In new book, gender studies professor says it’s time to abolish these labels
“Sexual identity” labels should be abolished because they “harm trans people” in their dating and sex lives, a UC Riverside professor argues in a new book.
Brandon Robinson, a professor of sociology, gender, and sexuality studies, wrote the book “Trans Pleasure: On Gender Liberation and Sexual Freedom” based on interviews with men who identify as women (“trans women and trans femmes — trans people who identify with a feminine gender expression”) and their Reddit conversations about dating and sex.
The book documents these individuals’ experiences in “the bedroom,” “restaurants,” “dating apps,” and other typical dating spaces, and the discrimination that they often face, according to Robinson.

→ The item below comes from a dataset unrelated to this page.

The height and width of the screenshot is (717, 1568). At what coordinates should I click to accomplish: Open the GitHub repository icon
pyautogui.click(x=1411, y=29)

“… dominant understandings of sexual identities—which center desires around gender and genitals—harm trans people. They also limit how everyone can love and feel pleasure,” according to the book description.

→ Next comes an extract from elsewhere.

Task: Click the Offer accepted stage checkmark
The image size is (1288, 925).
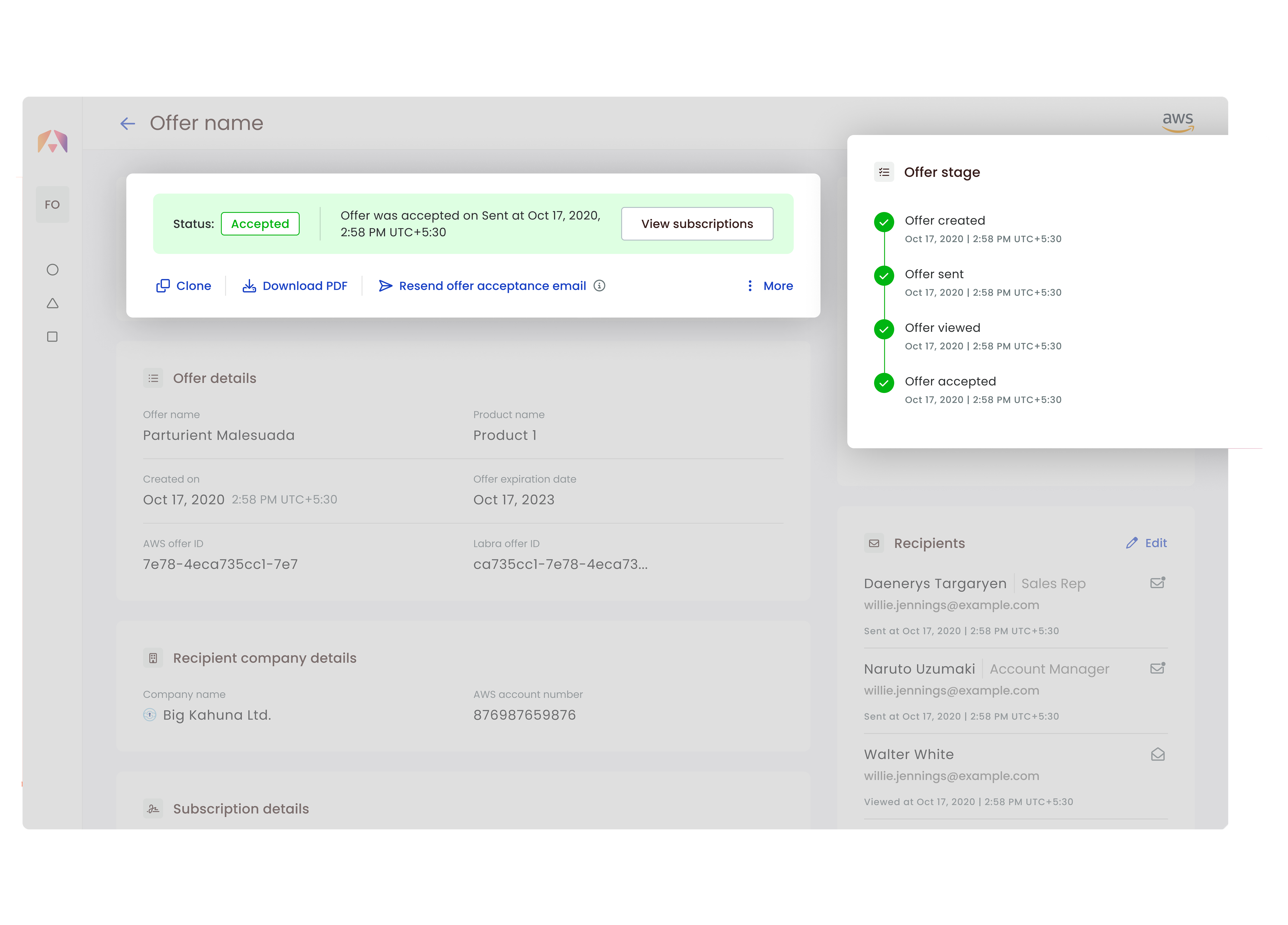Action: pyautogui.click(x=884, y=383)

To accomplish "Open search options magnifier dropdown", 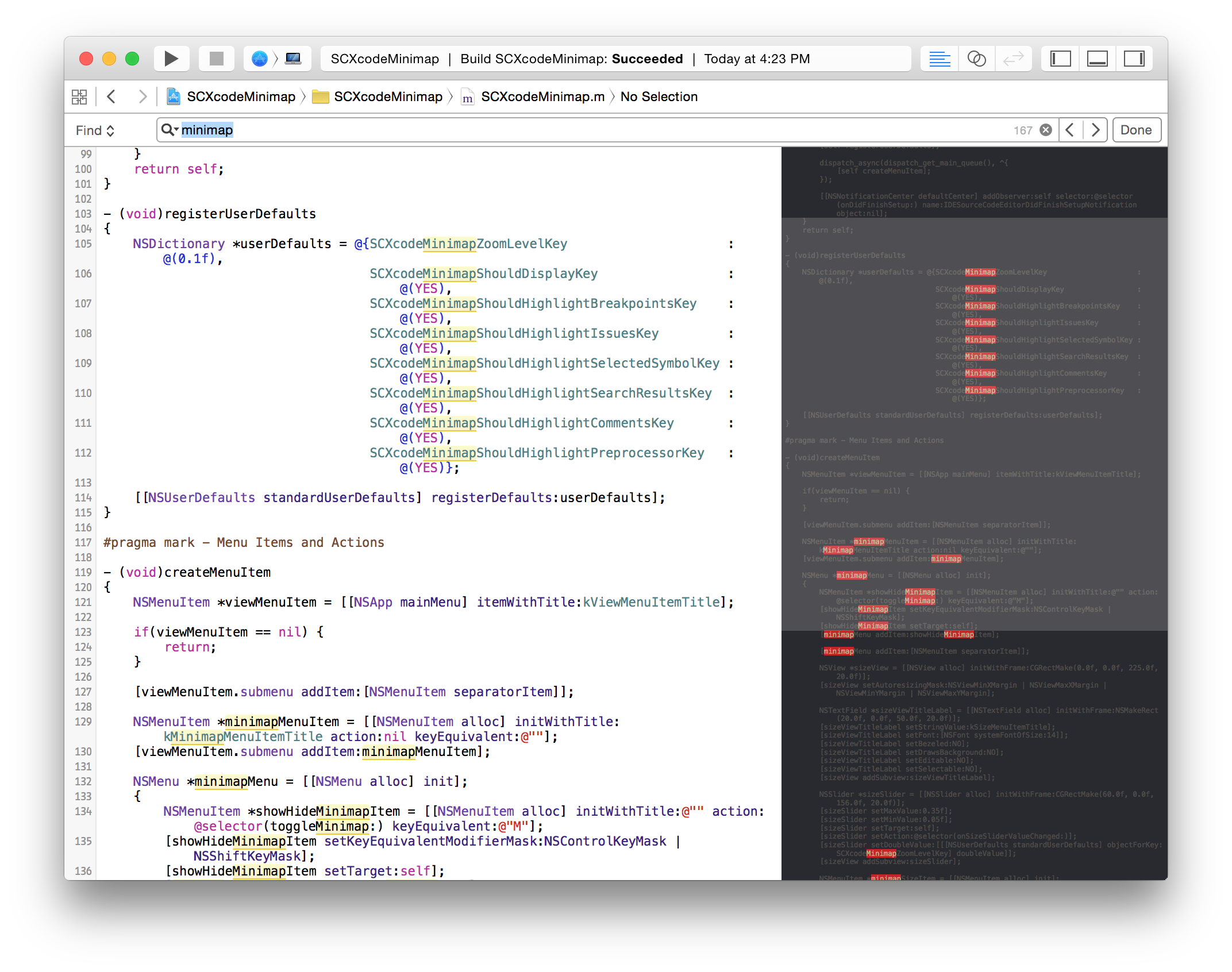I will pos(170,130).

In an interview with the university, published Friday, Robinson summarized the argument:
First, I want people to question why we privilege gender and genitals above all other attributes — like height or race — when we conceptualize our sexual identity.
Secondly, these categories often rely on gender essentialism. If being “gay” means being a man attracted to men, it assumes “man” is a stable, inherent category, when history shows the definition of manhood is constantly changing. Gender essentialism also harms trans people, who often complicate those binary boundaries.
“Identities limit us,” according to the book. “And the fact that we keep creating new identities — such as gynosexual, finsexual, sapiosexual, asexual, or pansexual — shows how these categories fail to capture the full complexities of gender, sexuality, and desire.”
When asked if getting rid of the labels “risk[s] dismantling the communities that have formed under their rubrics and, by extension, the political protections” that they have fought for, Robinson replied:
I think the risk is worth it. While those communities are important, moving beyond those labels allows us to see people more accurately. It leads to a more complex — and more biologically accurate — understanding of ourselves as human beings. It allows us to explore our desires beyond labels that often confine and constrain us. And it allows us to explore our desires beyond shame that often comes with many labels as well.
A few years ago, Robinson, who wants to be referred to as “they/them,” also wrote a journal article that linked heterosexuality to “white supremacy,” The College Fix reported.
Robinson wrote that the term “super straight” was coined by a “white and Asian heterosexual” TikTok user to push back at the notion that not wanting to date transgender people is “transphobic.”